On the other hand, why should one read a book that isn't interesting?
A short story, yes. Even a book of a hundred or a hundred and twenty pages.
At that length, the idea would carry one through; the essential interest of the
distancing effect, the strength of the irony, would have held up. And all that
is said in 255 pages could have been said. Nobody would ask Spinrad to sacrifice
such scenes as the winning of the Great Truncheon by the hero Feric and the
subsequent kissing of the Great Truncheon by the Black Avengers, or the terrific
final scene. These are magnificent. They are horribly funny. They are totally
successful tours de force. But the long build-ups to them are not necessary, as
they would be in a novel; rather they weaken the whole effect. Only the high
points matter; only they support the ironic tension.
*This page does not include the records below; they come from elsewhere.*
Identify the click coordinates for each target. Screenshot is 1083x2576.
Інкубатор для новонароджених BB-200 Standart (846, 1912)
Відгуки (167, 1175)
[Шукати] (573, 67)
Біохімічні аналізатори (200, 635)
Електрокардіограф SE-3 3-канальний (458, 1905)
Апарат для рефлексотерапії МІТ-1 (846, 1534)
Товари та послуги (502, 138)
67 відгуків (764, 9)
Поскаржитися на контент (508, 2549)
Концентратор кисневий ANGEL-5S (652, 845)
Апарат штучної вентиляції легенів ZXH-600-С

As it is, the tension lags; and I am afraid that those who read the book
clear through may do so because their insensitivity allows them to ignore the
distancing which is the book's strength and justification. They will read it
just as they read Conan, or Starship Troopers, or Goldfinger--as
good, clean fun. What's the harm in that? it's all just made up, it's all just
fantasy, isn't it?--And so they will agree with "Homer Whipple" of
N.Y.U., who provides, in the Afterword, the last twist of Spinrad's knife. After
all it can't, Dr. Whipple says, happen here.
This--the misplaced suspension of disbelief--is the risk Spinrad ran, and
surely knew he was running. If he loses, he loses the whole game. And that will
be a disaster, for he is (unlike most of the cautious practitioners now writing
SF) playing for high stakes. His moral seriousness is intense and intelligent,
but he does not moralize and preach at us. He gambles; he tries to engage us. In
other words, he works as an artist.
He has done, in The Iron Dream, something as outrageous as what Borges
talks about doing in "Pierre Menard" (the rewriting of Don Quixote,
word for word, by a twentieth-century Frenchman): he has attempted a
staggeringly bold act of forced, extreme distancing. And distancing, the pulling
back from "reality" in order to see it better, is perhaps the
essential gesture of SF. It is by distancing that SF achieves aesthetic joy,
tragic tension, and moral cogency. It is the latter that Spinrad aims for, and
achieves. We are forced, in so far as we can continue to read the book
seriously, to think, not about Adolf Hitler and his historic crimes--Hitler is
simply the distancing medium--but to think about ourselves: our moral
assumptions, our ideas of heroism, our desires to, lead or to be led, our
righteous wars. What Spinrad is trying to tell us is that it is happening here.